The Conair SmartServices offering is straightforward, starting with compact wireless machine adapters (WMAs) that are installed in the controls of each piece of auxiliary equipment, and a connection to the web-based SmartServices platform. Upon login, users identify and configure their auxiliaries into the system, organizing them by equipment type, plant names, production lines, physical locations – whatever customized format fits their operation. Once enabled, WMAs automatically collect data from each piece of auxiliary equipment and transmit it into the secure, cloud-based SmartServices database where it is processed and stored for presentation to the user.

The Conair SmartServices web portal streams user data into a dashboard format, providing a clickable list of the user-specified equipment groups on one side and a large working screen on the other. Within the dashboard, users can rapidly navigate to a selected equipment group and then drill down to Key Performance Indicators (KPIs) for each piece of equipment:

  • The KPI display shows real-time data. By default, three KPIs are selected and highlighted at the top of the display, while other KPIs are shown below in the form of real-time line graphs. Each KPI is marked with a color indicator – red, yellow, or green – that makes it easy to scan current operating conditions and spot performance trends. Both the highlighted KPIs and the time intervals shown on the line graphs are user-selectable and can be modified at any time.
  • The Machine View display is just that: a schematic of the equipment populated with readouts of setpoint and actual readings.
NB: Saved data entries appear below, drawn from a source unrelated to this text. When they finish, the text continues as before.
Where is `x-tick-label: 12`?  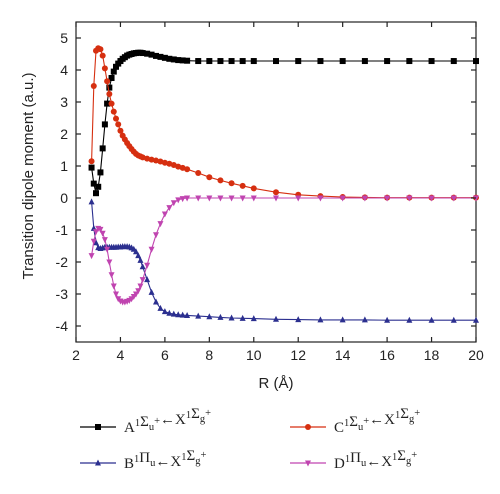
x-tick-label: 12 is located at coordinates (298, 355).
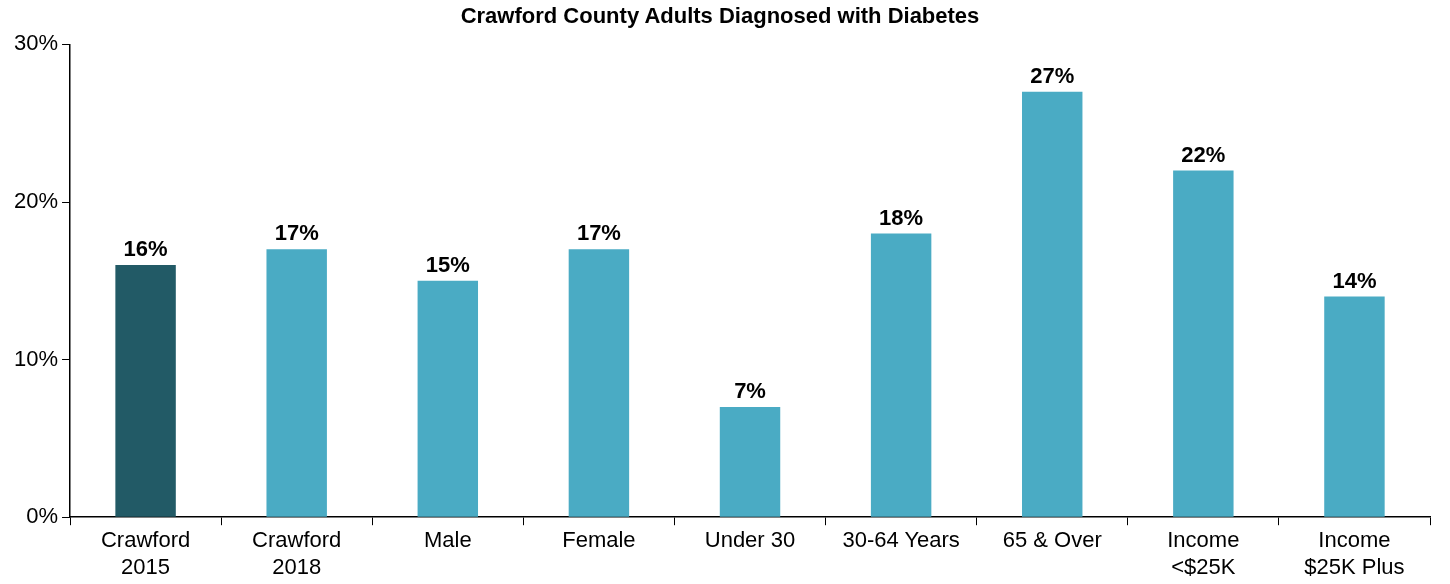  Describe the element at coordinates (448, 540) in the screenshot. I see `x-tick-label: Male` at that location.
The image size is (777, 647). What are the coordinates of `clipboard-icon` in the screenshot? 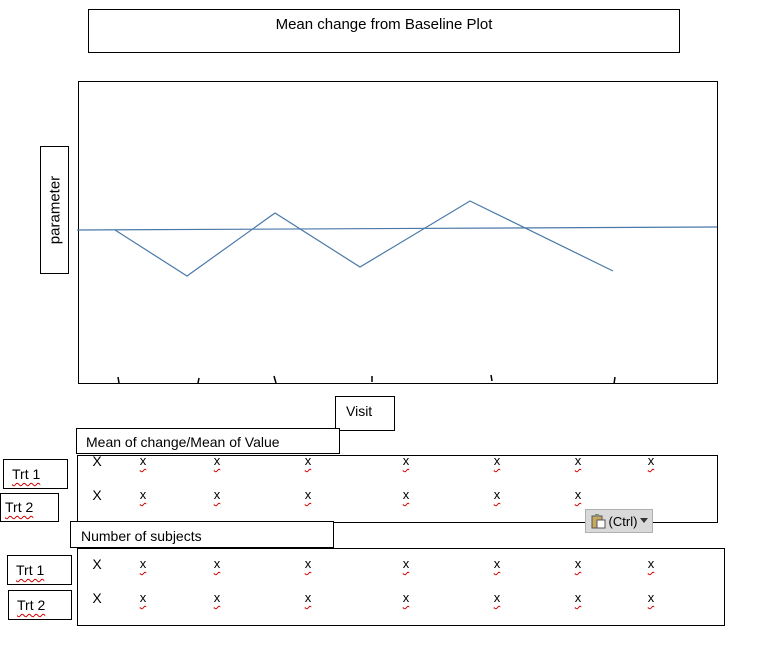 It's located at (598, 522).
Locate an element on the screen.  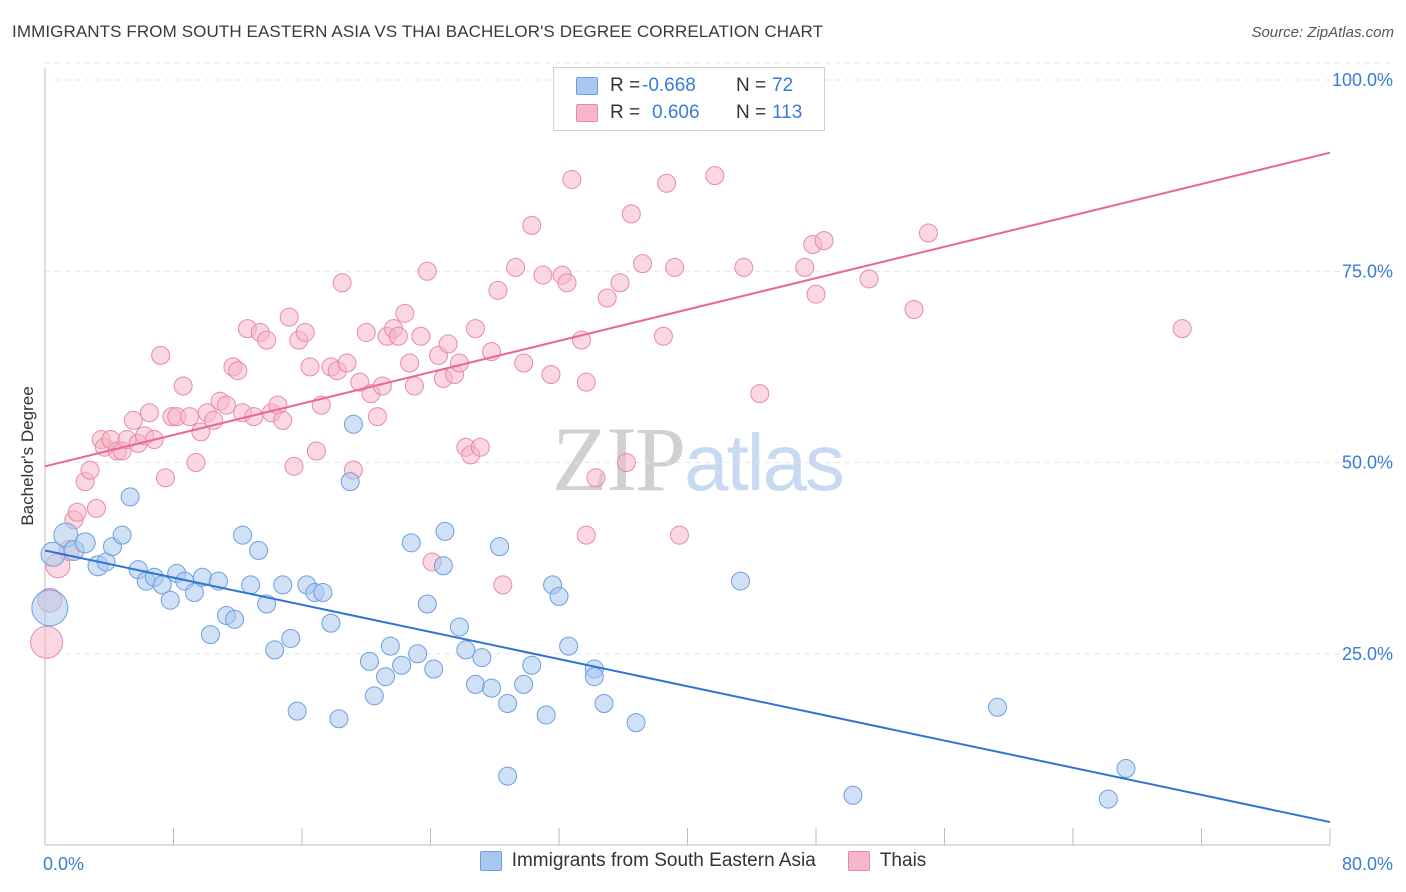
y-tick-label: 75.0% is located at coordinates (1368, 271).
A view of a dryer, for instance, identifies hopper inlet air temperature, temperature gradients within the material hopper (with Drying Monitor), outlet air temperature, dew-point setting, target moisture level, and more.
  • The Alarms display offers real-time alarm status and a complete alarm history, together with a special panel that allows managers to create a hierarchy of alarm types, generate messages (texts or e-mails) specific to each, and direct/delegate alarm responses to selected individuals or groups of plant personnel. “For instance,” Rajkovich explains, “simple material outage alarms can be directed one group of employees, equipment malfunctions to maintenance personnel, more critical alarms to production supervisors, and so on. This way, it is much less likely that an alarm will be ignored, and more likely that it will be dealt with appropriately and in a timely way.”
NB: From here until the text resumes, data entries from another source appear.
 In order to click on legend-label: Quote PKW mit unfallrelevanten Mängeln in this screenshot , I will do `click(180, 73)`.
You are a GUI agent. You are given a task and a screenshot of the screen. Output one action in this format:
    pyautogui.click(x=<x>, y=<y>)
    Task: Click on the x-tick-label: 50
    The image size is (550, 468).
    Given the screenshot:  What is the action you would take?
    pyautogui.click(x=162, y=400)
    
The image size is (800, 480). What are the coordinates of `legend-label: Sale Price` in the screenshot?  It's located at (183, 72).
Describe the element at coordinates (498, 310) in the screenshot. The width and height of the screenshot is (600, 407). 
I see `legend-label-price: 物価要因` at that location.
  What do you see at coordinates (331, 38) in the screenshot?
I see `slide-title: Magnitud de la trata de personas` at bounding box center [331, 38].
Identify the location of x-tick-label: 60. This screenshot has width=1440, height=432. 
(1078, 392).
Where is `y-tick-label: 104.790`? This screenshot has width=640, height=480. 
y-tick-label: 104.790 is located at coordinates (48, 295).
The platform also gives processors the option of integrating Conair parts and service staff into the alarm routing protocol, enabling them to respond proactively by offering troubleshooting assistance, recommending spare parts, or even initiating a service call.

Near-term steps

Even as individual users interact with data from their equipment, the Conair SmartServices platform collects, analyzes, and stores performance data from their auxiliaries and thousands of others connected worldwide. The result is an ever-growing auxiliary-equipment database that can be leveraged by both processor and Conair personnel to improve efficiency, performance, and uptime. Already, that information is beginning to be mined and used to develop algorithms for a range of predictive, diagnostic, and comparative purposes. Examples include:

  • real-time performance comparisons between selected individual auxiliaries and a global average,
  • understanding and predicting power consumption of auxiliaries at given performance/output levels, and
  • identifying equipment in need of specific preventive maintenance based on performance history and operating characteristics.
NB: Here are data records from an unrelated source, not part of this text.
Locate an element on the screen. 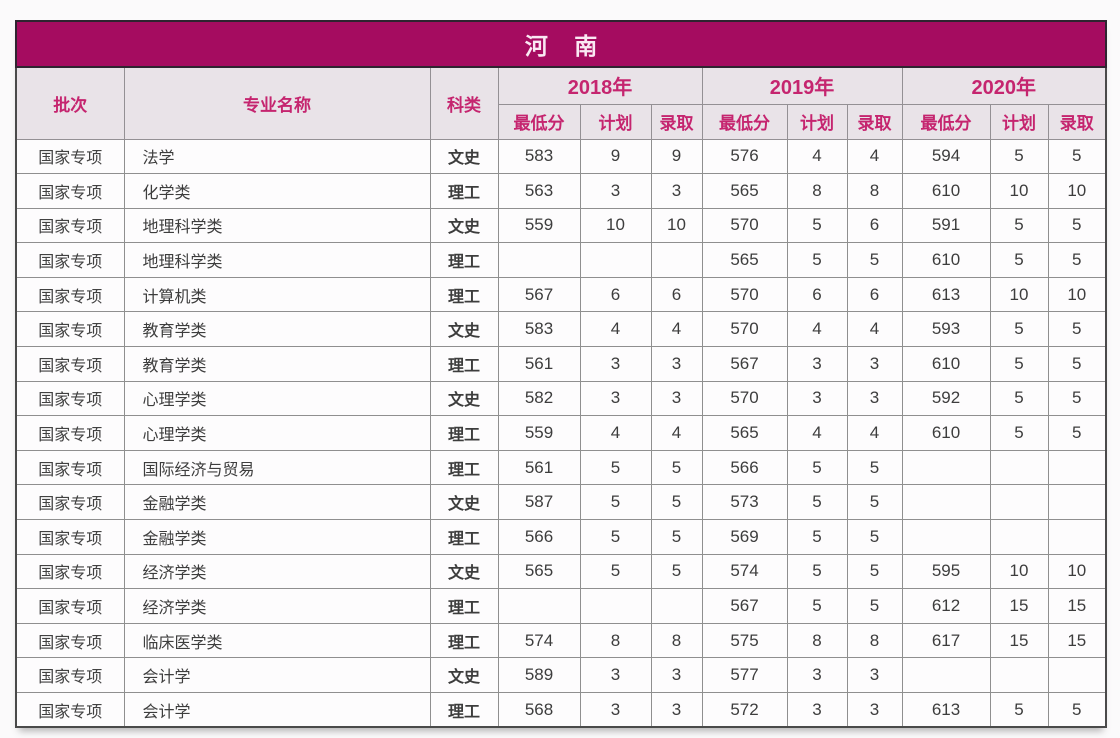 The image size is (1120, 738). table-row: 国家专项 地理科学类 理工 565 5 5 610 5 5 is located at coordinates (561, 260).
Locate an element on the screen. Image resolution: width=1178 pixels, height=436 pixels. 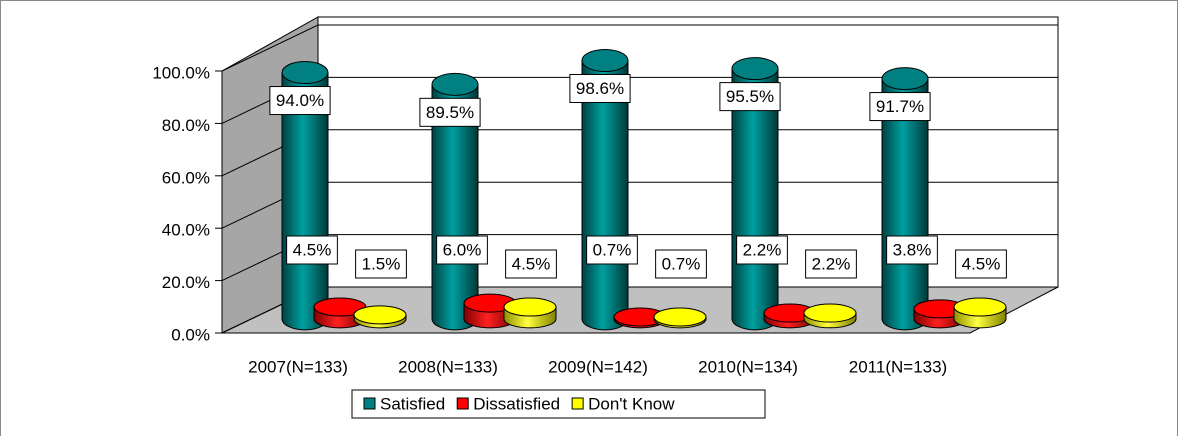
data-label: 94.0% is located at coordinates (300, 101).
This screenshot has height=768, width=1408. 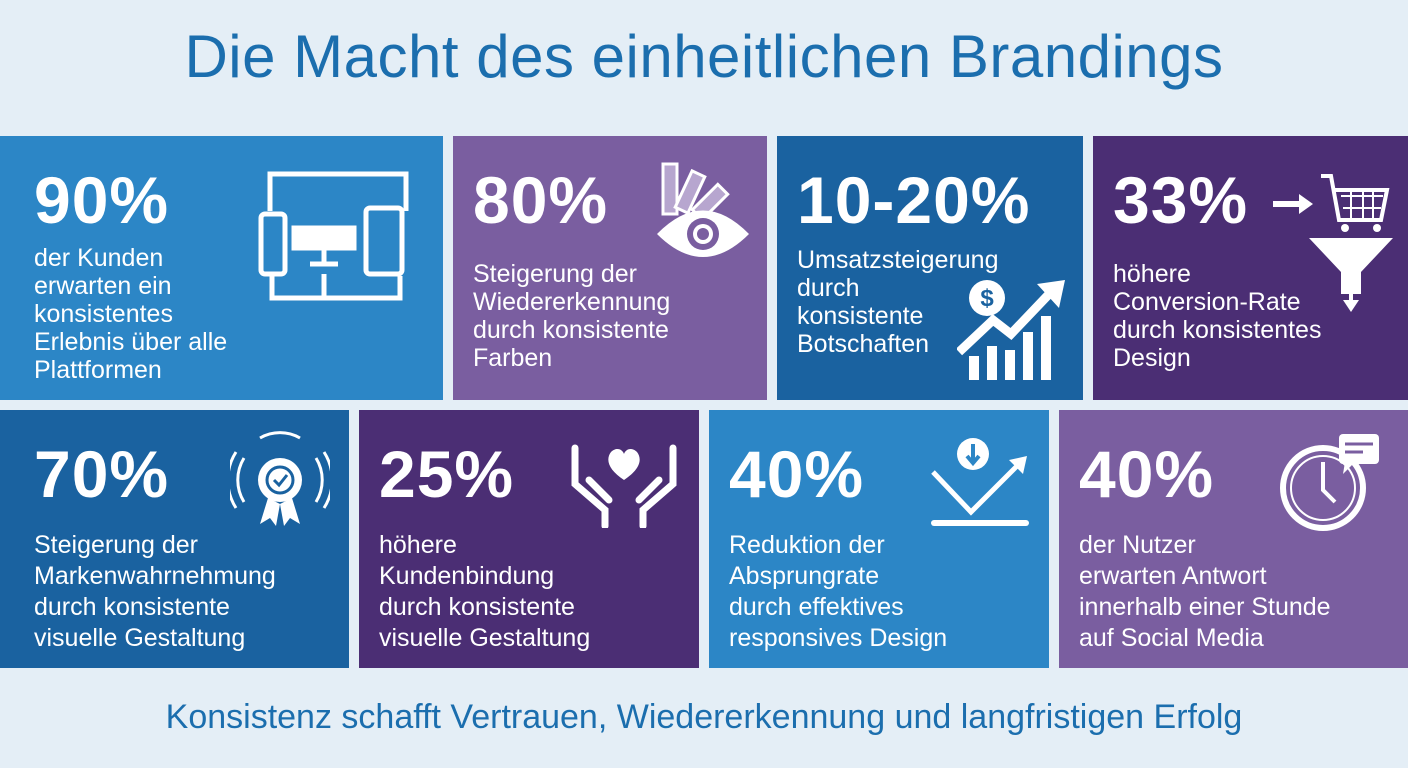 I want to click on stat-value: 33%, so click(x=1181, y=200).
With continued development, Conair SmartServices envisions a wide-ranging package of integrated, “smart factory” services, all informed by data and validated by analysis, to ensure optimal equipment performance and support quantifiable equipment uptime guarantees. Achieving that kind of uptime and performance requires a significant change, says Rajkovich:  “Providing a rapid, integrated response to equipment problems is vital, but only gets you so far. Achieving maximum uptime demands a shift in emphasis—from problem response to problem prevention. That means using data to understand the root causes of problems, then taking systematic steps to address and eliminate the problems altogether.”